Exercise text>
□ □ □ □ □

Last week, the federal government issued a new report that scrutinizes California nursing home inspections. The report finds those inspections lacking because inspectors fall far short in following up on their own investigative findings into problems at nursing facilities across the state. The California Department of Public Health is responsible for inspecting the state’s 1,150 nursing homes. Our San Diego County nursing home abuse lawyers have successfully sued nursing homes and residential facilities for neglect and abuse for years, and our firm is recognized as a leader in this area of law. As a result, we are familiar with how important it is for state officials to conduct thorough and accurate nursing home inspections.
The Department of Public Health (DPH) enforces both state and federal regulations that govern California nursing homes. However, the state and federal systems follow different rules and can levy different fines and sanctions when nursing homes commit violations. According to the DPH, it receives about 19,000 complaints and facility-reported issues each year. The DPH instructs inspectors to first examine problems in light of state laws that allow them to levy fines of $1,000 to $100,000. Those fines can be levied for a number of reasons, including, for example, a finding of San Diego elder neglect or abuse.

□ □ □ □ □

Directions>
A – Duplicate the nursing home passage between "The Department of" and "neglect or abuse.", inclusive.
B – Decide whether each statement agrees with the nursing home passage, answering yes or no and quoting the words that settle it: (i) The California Department of Public Health is responsible for inspecting 1,150 nursing homes in the state. (ii) The Department of Public Health receives about 9,000 complaints and facility-reported issues each year. (iii) State laws allow inspectors to levy fines of $1,000 to $100,000.
The listing comes from a separate source and has no connection to the nursing home passage.

□ □ □ □ □

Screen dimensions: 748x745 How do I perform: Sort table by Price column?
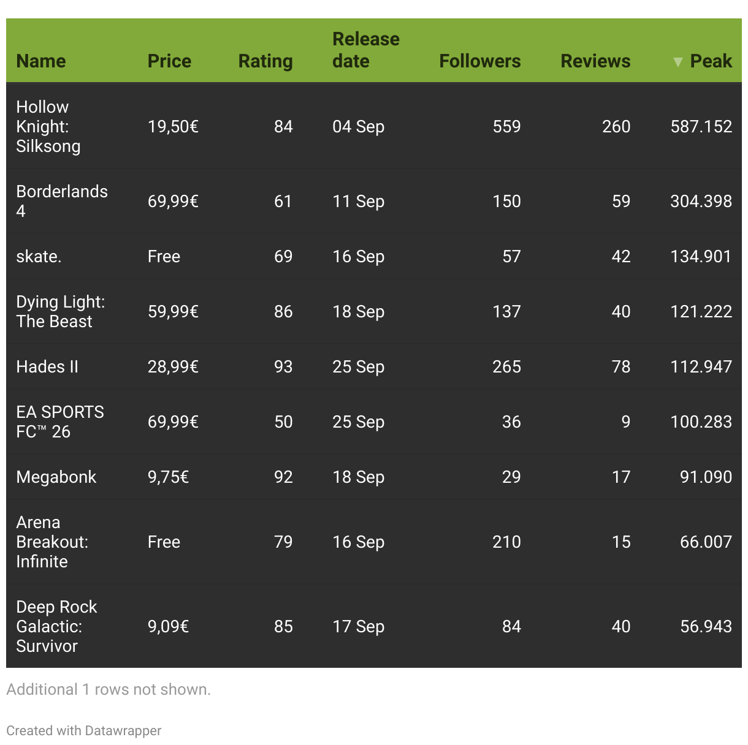pos(169,61)
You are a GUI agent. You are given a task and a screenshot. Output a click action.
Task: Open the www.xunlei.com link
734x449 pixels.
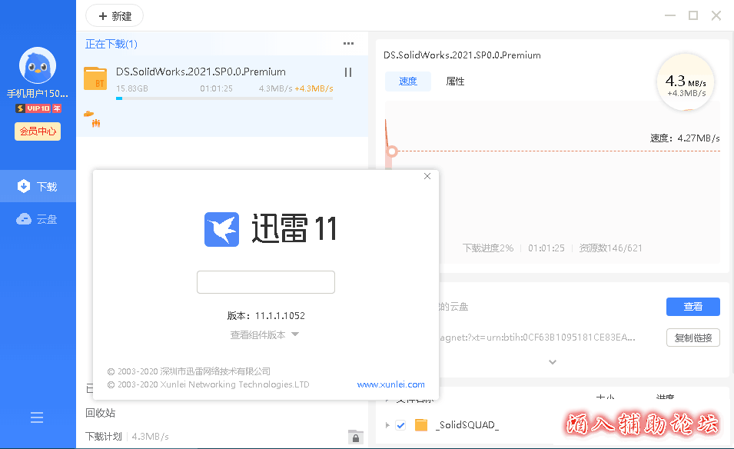(390, 384)
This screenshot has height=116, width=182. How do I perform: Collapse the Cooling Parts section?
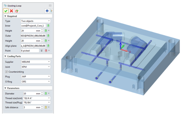(5, 56)
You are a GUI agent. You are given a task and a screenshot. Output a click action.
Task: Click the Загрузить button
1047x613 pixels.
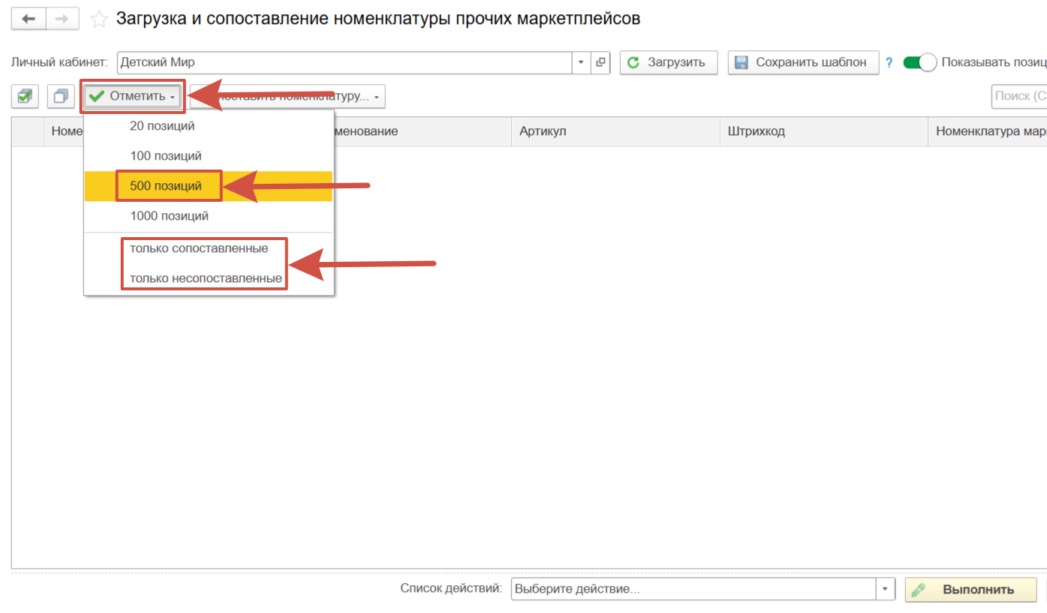pyautogui.click(x=668, y=62)
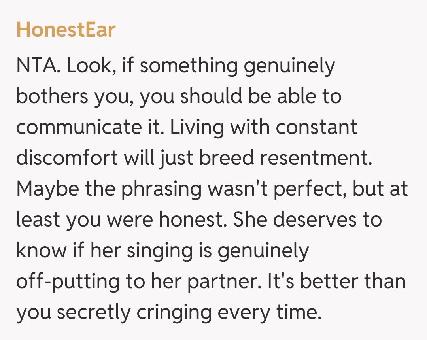427x340 pixels.
Task: Open the HonestEar user profile
Action: 66,29
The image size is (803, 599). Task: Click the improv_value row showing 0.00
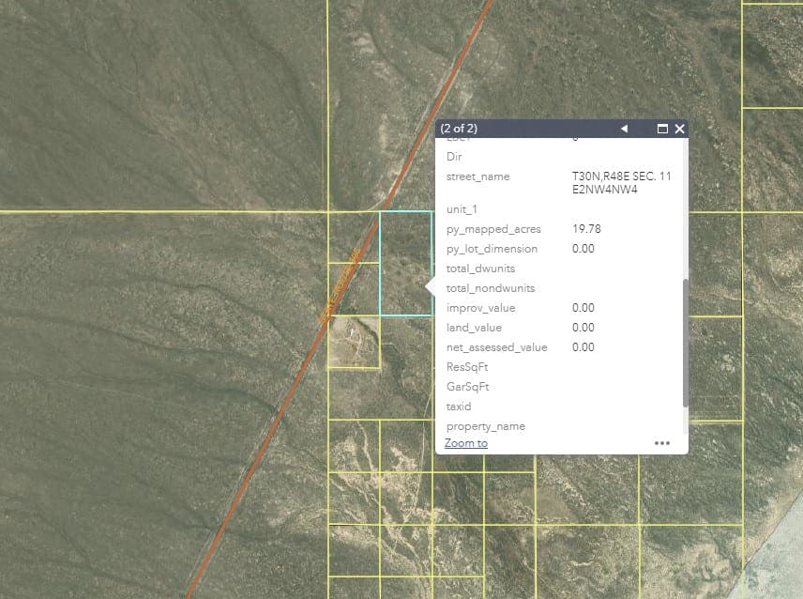point(583,307)
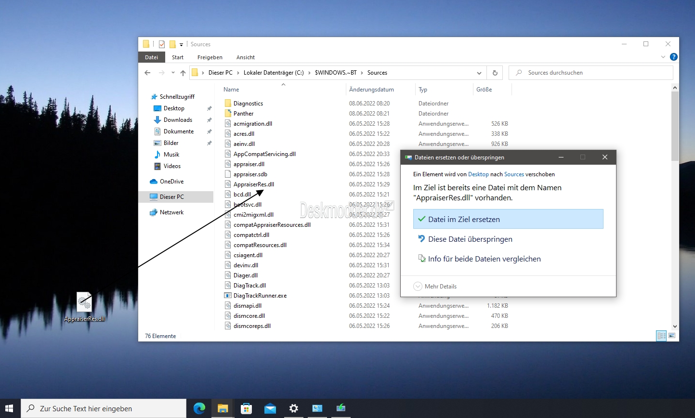Click the Back navigation arrow

pos(147,73)
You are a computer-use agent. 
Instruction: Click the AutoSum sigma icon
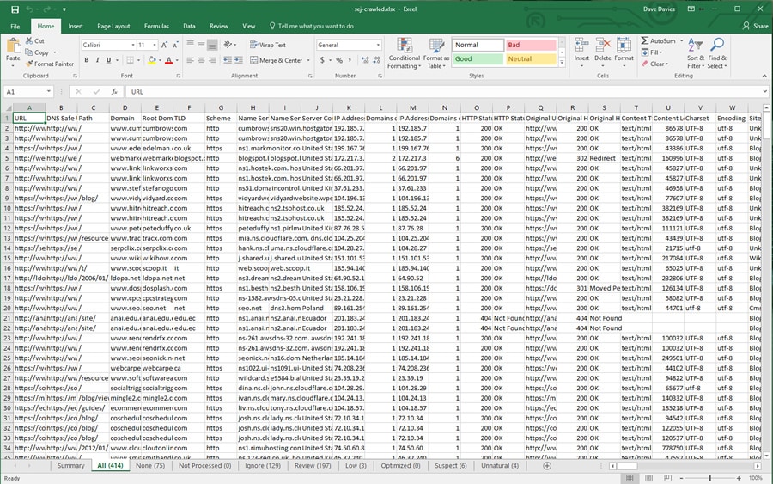click(x=645, y=40)
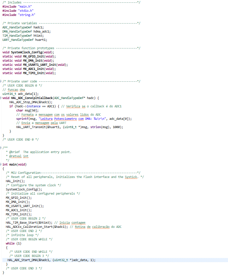Viewport: 228px width, 277px height.
Task: Click the #include "main.h" line
Action: pos(19,7)
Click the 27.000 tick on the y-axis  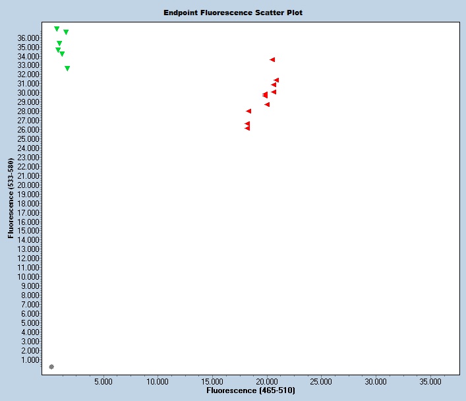click(x=29, y=121)
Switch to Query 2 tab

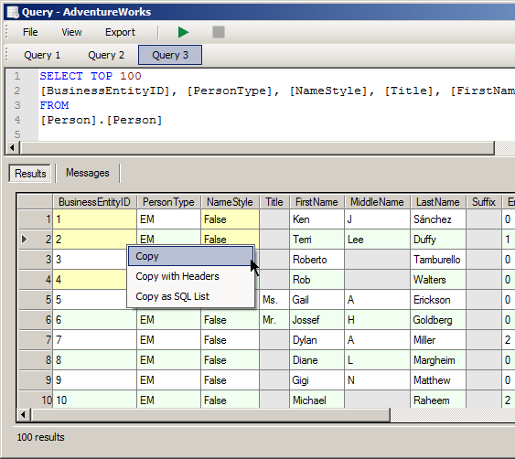pos(106,55)
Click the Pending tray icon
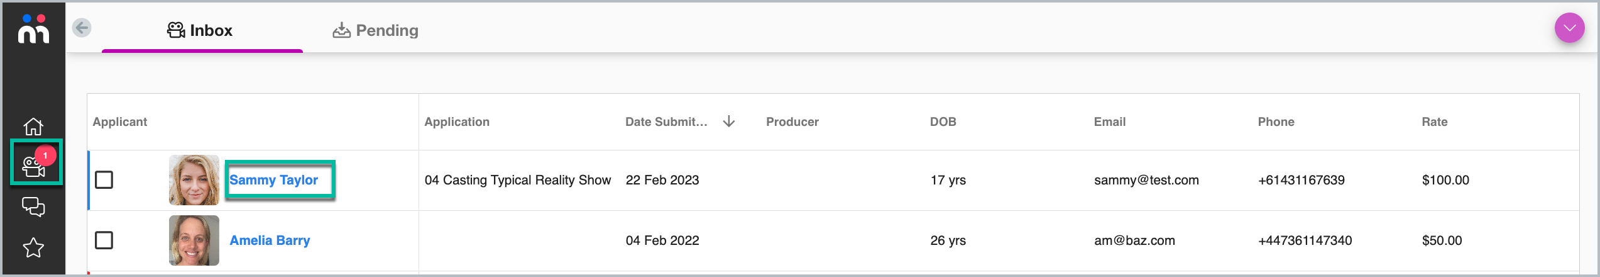Image resolution: width=1600 pixels, height=277 pixels. [341, 30]
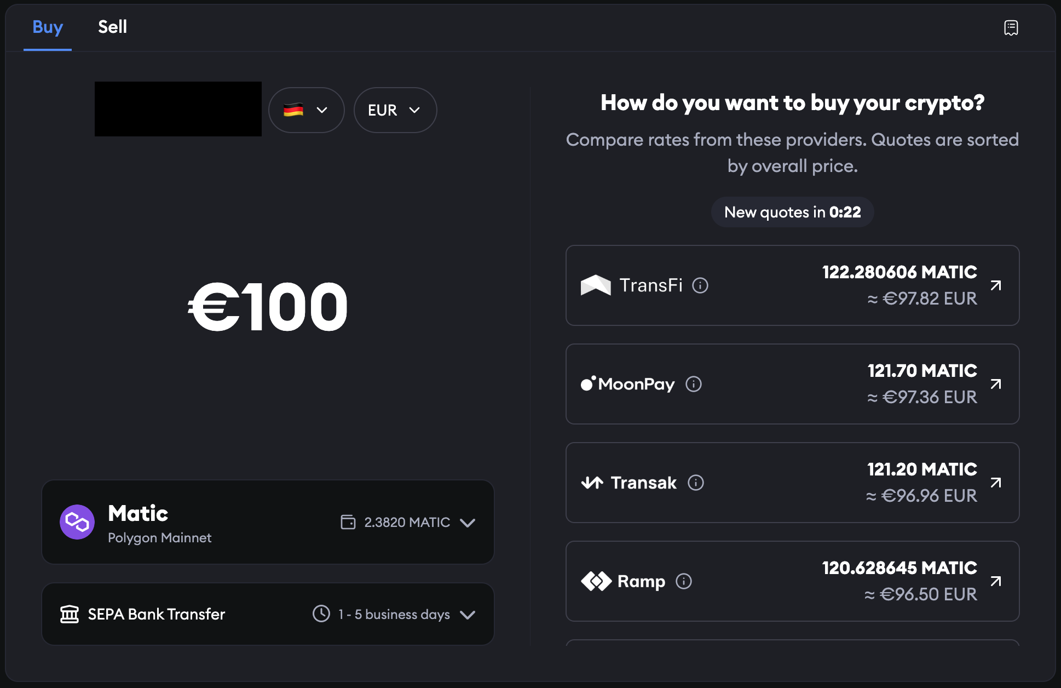Switch to the Sell tab
This screenshot has width=1061, height=688.
[112, 27]
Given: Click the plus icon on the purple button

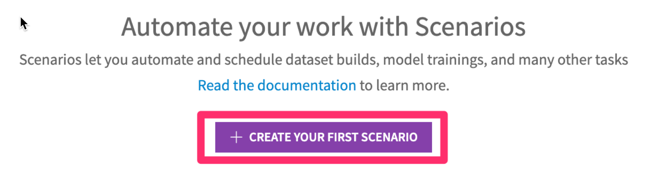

□ □ □ □ □

Solutions per task>
A –
The Department of Public Health (DPH) enforces both state and federal regulations that govern California nursing homes. However, the state and federal systems follow different rules and can levy different fines and sanctions when nursing homes commit violations. According to the DPH, it receives about 19,000 complaints and facility-reported issues each year. The DPH instructs inspectors to first examine problems in light of state laws that allow them to levy fines of $1,000 to $100,000. Those fines can be levied for a number of reasons, including, for example, a finding of San Diego elder neglect or abuse.

B –
(i) Yes: "The California Department of Public Health is responsible for inspecting the state’s 1,150 nursing homes."
(ii) No: "it receives about 19,000 complaints and facility-reported issues each year"
(iii) Yes: "state laws that allow them to levy fines of $1,000 to $100,000"